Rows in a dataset
+ + +

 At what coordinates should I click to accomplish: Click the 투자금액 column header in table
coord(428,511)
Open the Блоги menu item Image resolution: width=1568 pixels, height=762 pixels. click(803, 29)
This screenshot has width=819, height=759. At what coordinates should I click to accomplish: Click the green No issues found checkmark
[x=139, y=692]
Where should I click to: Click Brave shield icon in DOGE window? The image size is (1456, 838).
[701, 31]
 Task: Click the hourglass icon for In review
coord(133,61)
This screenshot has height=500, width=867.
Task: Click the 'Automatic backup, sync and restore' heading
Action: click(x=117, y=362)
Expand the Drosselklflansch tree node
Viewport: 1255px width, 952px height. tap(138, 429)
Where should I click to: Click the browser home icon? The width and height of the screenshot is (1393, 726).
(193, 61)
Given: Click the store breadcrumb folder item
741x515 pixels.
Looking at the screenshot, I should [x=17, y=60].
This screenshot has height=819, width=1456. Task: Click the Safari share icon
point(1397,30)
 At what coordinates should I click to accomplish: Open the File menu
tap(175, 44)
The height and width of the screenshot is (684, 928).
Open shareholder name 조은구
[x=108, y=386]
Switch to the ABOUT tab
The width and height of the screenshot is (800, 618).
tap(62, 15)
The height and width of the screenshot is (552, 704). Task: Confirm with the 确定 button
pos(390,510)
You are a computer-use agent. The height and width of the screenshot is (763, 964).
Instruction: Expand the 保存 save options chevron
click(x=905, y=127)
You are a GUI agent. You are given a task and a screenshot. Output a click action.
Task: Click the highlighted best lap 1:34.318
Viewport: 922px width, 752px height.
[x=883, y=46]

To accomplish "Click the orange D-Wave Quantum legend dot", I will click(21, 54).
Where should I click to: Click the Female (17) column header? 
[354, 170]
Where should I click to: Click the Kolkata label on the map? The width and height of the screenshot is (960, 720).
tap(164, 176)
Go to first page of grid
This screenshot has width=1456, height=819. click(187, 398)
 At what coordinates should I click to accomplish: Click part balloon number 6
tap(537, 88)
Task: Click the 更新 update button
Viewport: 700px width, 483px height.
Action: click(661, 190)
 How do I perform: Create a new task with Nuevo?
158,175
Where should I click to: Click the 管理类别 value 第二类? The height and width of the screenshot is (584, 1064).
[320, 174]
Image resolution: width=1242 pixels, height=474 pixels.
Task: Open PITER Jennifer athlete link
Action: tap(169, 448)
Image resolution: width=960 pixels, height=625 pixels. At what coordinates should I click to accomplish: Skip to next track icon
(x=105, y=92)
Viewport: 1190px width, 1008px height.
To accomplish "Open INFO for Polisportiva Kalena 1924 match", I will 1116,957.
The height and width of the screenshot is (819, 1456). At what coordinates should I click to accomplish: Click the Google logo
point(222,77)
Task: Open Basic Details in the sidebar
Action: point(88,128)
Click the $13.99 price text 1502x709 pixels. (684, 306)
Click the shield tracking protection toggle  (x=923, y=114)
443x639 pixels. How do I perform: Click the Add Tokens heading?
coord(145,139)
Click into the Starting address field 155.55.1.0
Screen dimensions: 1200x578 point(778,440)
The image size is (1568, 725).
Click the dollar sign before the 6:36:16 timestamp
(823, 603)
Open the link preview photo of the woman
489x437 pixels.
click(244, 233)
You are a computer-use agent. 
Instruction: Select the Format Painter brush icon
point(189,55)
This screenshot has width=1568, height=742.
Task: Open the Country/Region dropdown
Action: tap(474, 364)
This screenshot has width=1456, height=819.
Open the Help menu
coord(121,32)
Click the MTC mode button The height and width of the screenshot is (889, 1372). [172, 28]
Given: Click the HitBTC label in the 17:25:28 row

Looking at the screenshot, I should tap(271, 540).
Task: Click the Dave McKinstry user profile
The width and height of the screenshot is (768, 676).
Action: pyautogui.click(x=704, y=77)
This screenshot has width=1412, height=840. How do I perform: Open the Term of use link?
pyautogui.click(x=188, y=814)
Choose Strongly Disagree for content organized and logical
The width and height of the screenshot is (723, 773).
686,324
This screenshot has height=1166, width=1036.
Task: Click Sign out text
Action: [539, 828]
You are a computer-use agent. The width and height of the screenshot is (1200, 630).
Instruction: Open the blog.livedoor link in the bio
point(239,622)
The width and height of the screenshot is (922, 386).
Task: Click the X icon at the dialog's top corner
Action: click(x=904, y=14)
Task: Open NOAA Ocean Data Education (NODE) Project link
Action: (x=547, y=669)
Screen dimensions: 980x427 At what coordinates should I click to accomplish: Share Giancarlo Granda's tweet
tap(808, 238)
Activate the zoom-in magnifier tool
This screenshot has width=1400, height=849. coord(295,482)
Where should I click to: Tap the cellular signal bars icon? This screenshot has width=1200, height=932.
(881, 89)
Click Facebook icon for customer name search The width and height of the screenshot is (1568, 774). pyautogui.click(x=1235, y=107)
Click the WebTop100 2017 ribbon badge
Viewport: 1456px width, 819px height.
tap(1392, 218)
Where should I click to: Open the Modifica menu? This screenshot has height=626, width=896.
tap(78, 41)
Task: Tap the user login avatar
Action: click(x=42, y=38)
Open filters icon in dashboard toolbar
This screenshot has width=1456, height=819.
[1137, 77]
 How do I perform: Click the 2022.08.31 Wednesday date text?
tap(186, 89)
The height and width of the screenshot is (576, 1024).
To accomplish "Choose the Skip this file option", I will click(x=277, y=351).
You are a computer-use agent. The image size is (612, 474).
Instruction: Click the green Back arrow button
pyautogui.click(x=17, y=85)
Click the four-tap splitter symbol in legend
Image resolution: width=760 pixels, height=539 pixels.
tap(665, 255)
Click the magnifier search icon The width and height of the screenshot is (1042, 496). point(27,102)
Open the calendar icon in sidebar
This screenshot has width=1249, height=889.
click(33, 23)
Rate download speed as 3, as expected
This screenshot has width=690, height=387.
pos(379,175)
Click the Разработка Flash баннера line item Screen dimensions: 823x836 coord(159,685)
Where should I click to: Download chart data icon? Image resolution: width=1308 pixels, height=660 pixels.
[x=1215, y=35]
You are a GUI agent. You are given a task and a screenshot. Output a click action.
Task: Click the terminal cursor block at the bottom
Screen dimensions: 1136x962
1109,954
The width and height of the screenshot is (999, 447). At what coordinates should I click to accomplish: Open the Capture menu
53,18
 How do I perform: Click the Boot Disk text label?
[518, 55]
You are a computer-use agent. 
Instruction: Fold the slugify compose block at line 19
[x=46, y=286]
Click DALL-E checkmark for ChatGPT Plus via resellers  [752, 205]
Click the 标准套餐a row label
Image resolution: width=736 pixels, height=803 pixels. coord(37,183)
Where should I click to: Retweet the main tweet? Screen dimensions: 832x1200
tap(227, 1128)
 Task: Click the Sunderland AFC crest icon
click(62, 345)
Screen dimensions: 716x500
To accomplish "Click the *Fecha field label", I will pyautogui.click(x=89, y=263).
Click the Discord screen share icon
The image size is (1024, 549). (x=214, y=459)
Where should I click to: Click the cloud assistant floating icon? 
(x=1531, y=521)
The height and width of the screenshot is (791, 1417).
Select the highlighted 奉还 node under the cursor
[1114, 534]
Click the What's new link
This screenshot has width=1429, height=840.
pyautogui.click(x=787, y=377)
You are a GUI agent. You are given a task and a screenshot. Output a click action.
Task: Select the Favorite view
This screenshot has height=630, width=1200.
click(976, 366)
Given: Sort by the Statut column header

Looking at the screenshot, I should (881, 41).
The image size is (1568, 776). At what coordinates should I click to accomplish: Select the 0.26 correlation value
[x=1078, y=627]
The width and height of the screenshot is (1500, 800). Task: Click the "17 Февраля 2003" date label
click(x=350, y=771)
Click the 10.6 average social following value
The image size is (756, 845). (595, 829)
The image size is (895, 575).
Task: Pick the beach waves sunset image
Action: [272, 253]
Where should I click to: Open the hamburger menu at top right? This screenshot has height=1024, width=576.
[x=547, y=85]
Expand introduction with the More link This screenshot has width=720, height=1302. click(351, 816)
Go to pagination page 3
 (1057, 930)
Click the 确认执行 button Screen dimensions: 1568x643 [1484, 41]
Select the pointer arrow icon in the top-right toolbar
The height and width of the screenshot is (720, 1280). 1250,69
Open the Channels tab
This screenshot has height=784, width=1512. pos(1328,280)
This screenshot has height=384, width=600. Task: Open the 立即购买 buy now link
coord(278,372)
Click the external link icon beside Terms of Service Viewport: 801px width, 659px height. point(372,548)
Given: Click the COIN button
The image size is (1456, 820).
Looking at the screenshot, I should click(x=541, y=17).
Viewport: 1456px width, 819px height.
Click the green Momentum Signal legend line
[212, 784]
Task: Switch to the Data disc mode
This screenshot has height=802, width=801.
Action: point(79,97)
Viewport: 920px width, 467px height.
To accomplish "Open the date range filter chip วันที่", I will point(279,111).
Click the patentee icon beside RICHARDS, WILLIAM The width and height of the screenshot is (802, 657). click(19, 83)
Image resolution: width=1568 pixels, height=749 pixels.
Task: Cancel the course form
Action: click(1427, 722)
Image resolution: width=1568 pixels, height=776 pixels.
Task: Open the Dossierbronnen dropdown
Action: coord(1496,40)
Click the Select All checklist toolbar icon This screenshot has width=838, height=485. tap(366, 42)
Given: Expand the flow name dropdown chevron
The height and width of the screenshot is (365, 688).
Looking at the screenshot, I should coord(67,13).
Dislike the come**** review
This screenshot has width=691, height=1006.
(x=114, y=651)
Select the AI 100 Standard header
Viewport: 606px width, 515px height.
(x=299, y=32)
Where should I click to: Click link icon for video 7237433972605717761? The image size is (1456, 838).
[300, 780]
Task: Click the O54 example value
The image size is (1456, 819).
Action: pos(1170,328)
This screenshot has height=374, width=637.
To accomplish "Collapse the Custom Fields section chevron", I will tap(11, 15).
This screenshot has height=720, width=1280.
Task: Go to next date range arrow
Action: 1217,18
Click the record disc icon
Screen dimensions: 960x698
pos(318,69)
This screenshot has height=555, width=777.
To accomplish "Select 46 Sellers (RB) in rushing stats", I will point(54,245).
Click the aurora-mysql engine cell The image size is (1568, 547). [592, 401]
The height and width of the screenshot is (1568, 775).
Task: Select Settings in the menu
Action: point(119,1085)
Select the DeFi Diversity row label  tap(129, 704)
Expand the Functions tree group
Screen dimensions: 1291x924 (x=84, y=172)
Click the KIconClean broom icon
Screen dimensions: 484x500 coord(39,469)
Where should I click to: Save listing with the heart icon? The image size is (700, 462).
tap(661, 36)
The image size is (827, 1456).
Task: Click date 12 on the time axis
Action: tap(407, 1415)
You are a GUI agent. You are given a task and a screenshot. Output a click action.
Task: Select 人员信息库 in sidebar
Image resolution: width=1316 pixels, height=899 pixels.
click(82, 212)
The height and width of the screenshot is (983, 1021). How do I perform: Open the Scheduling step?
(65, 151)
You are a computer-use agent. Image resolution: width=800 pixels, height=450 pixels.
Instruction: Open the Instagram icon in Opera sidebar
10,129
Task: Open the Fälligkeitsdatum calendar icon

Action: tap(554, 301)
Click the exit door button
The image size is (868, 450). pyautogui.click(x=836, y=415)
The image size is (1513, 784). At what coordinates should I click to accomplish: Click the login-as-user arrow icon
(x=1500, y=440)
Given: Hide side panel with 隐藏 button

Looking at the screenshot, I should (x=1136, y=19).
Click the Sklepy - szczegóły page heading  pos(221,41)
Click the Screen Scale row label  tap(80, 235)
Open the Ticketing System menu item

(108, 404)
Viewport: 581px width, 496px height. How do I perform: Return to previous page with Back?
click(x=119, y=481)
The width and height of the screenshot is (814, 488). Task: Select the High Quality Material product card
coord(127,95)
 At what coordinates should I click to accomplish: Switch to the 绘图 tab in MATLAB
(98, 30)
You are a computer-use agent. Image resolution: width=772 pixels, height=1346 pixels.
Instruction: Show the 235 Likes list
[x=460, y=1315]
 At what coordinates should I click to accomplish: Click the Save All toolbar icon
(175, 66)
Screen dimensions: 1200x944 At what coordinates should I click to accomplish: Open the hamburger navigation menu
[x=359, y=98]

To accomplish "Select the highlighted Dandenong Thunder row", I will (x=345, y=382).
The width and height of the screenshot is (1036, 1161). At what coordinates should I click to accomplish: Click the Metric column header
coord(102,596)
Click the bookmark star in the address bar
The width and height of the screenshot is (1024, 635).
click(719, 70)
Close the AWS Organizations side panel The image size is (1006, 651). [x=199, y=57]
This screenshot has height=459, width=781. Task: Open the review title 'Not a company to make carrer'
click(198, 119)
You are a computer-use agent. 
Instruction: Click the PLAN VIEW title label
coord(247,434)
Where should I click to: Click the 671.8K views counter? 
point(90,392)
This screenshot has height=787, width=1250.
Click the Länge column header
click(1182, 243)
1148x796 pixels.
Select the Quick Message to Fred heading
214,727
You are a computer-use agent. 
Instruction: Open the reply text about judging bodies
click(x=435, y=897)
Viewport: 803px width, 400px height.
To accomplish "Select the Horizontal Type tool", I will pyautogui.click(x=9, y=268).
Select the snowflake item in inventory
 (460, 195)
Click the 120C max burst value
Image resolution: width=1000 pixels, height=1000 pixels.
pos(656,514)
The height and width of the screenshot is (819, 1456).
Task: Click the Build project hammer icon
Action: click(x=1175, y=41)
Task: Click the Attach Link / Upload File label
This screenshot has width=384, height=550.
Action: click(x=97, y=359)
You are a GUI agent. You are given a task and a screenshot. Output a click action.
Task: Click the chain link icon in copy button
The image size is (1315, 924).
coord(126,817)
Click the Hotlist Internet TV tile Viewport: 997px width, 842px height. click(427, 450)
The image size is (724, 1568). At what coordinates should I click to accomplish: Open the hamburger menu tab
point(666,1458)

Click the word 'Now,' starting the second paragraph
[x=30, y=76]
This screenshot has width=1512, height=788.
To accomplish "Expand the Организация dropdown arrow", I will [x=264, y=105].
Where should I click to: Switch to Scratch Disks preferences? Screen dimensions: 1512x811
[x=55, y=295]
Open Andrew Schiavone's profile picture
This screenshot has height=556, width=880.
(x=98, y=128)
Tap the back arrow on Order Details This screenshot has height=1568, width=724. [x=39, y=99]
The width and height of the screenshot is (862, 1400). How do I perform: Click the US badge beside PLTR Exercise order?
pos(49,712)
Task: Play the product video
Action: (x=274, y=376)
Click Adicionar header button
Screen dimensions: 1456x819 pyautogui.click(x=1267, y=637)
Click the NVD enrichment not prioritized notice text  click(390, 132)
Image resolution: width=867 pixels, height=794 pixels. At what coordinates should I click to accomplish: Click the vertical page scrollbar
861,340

+ + +

▶ [What you should do]
Starting at the first row and stopping after the line that contains "Viewport: 1255px width, 952px", change "hourglass icon" to "clock icon" and leave everything else unchanged.

▶ [Result of the exercise]
 At what coordinates should I click to accomplish: Click the 투자금액 column header in table
coord(428,511)
Open the Блоги menu item Image resolution: width=1568 pixels, height=762 pixels. click(803, 29)
This screenshot has width=819, height=759. At what coordinates should I click to accomplish: Click the green No issues found checkmark
[x=139, y=692]
Where should I click to: Click Brave shield icon in DOGE window? The image size is (1456, 838).
[701, 31]
 Task: Click the clock icon for In review
coord(133,61)
This screenshot has height=500, width=867.
Task: Click the 'Automatic backup, sync and restore' heading
Action: click(x=117, y=362)
Expand the Drosselklflansch tree node
Viewport: 1255px width, 952px height. tap(138, 429)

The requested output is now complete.